─── Exercise input ───
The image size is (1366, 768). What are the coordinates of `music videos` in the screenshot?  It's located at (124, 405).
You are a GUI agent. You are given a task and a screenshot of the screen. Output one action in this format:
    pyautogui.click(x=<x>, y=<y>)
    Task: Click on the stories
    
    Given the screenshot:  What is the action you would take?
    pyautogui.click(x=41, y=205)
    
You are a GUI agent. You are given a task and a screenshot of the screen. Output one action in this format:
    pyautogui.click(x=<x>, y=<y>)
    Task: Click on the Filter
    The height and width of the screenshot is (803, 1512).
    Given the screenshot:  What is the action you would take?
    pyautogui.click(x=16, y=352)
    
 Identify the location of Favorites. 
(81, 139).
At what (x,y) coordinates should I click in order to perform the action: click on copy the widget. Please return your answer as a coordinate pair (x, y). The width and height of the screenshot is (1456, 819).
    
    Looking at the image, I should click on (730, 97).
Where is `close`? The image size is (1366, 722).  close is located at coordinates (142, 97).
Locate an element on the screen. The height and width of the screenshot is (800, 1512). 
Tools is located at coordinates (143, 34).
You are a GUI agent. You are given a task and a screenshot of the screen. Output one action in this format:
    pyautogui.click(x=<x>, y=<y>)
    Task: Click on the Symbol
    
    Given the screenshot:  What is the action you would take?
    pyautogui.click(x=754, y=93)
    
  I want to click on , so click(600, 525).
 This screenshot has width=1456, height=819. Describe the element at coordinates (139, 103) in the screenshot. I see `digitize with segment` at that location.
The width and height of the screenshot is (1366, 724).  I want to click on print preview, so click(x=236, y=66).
───
Return every row above word for word, with nothing added, dropped, or altered.

The image size is (1366, 768). What are the coordinates of `music videos` in the screenshot?  It's located at (124, 405).
You are a GUI agent. You are given a task and a screenshot of the screen. Output one action in this format:
    pyautogui.click(x=<x>, y=<y>)
    Task: Click on the stories
    
    Given the screenshot:  What is the action you would take?
    pyautogui.click(x=41, y=205)
    
You are a GUI agent. You are given a task and a screenshot of the screen. Output one action in this format:
    pyautogui.click(x=<x>, y=<y>)
    Task: Click on the Filter
    The height and width of the screenshot is (803, 1512).
    Given the screenshot:  What is the action you would take?
    pyautogui.click(x=16, y=352)
    
 Identify the location of Favorites. 
(81, 139).
At what (x,y) coordinates should I click in order to perform the action: click on copy the widget. Please return your answer as a coordinate pair (x, y). The width and height of the screenshot is (1456, 819).
    
    Looking at the image, I should click on (730, 97).
Where is `close`? The image size is (1366, 722).  close is located at coordinates (142, 97).
Locate an element on the screen. The height and width of the screenshot is (800, 1512). 
Tools is located at coordinates (143, 34).
You are a GUI agent. You are given a task and a screenshot of the screen. Output one action in this format:
    pyautogui.click(x=<x>, y=<y>)
    Task: Click on the Symbol
    
    Given the screenshot:  What is the action you would take?
    pyautogui.click(x=754, y=93)
    
  I want to click on , so click(600, 525).
 This screenshot has width=1456, height=819. Describe the element at coordinates (139, 103) in the screenshot. I see `digitize with segment` at that location.
The width and height of the screenshot is (1366, 724).  I want to click on print preview, so click(x=236, y=66).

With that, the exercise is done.